▶ WHAT IS BEING ASKED
Below is a block of entries; repeat exactly the lines starting at the line that contains "The image size is (1024, 768)." and ending at the line that contains "Given: Toggle the", both included.

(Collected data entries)
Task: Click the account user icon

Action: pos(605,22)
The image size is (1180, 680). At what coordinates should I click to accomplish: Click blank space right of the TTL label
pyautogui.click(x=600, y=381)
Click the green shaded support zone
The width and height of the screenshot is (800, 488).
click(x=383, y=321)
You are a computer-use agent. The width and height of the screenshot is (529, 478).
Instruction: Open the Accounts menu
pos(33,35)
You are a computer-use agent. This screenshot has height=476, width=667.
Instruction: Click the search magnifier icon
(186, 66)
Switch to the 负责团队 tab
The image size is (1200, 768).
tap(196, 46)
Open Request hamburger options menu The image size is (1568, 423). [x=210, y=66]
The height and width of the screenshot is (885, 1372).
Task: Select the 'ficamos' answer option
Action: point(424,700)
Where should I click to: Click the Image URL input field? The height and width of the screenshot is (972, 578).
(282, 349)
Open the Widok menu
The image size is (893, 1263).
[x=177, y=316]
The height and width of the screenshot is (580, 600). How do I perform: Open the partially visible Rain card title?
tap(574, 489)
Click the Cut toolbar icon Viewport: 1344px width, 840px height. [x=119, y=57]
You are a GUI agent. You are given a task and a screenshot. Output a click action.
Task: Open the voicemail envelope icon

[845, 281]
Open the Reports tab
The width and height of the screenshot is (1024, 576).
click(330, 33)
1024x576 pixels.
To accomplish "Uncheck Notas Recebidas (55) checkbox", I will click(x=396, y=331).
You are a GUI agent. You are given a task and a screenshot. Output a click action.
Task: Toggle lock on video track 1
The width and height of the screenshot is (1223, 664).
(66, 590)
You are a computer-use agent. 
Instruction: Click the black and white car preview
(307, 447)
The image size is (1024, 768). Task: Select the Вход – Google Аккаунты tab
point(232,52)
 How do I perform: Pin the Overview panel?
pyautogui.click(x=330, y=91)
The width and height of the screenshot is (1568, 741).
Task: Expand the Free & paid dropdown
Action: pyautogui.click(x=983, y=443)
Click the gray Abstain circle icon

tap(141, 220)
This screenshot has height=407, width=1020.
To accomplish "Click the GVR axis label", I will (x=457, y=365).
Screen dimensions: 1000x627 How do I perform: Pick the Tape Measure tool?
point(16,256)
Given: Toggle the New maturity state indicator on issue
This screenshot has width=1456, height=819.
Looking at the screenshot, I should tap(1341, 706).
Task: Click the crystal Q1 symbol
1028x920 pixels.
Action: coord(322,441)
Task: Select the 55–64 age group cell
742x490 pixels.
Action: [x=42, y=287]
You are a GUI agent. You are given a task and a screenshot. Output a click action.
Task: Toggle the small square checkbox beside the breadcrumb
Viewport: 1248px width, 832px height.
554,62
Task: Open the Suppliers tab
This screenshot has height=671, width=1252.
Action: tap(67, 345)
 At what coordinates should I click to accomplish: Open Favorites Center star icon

▶ WRITTEN RESPONSE
The image size is (1024, 768). Task: Select the Вход – Google Аккаунты tab
point(232,52)
 How do I perform: Pin the Overview panel?
pyautogui.click(x=330, y=91)
The width and height of the screenshot is (1568, 741).
Task: Expand the Free & paid dropdown
Action: pyautogui.click(x=983, y=443)
Click the gray Abstain circle icon

tap(141, 220)
This screenshot has height=407, width=1020.
To accomplish "Click the GVR axis label", I will (x=457, y=365).
Screen dimensions: 1000x627 How do I perform: Pick the Tape Measure tool?
point(16,256)
Given: Toggle the New maturity state indicator on issue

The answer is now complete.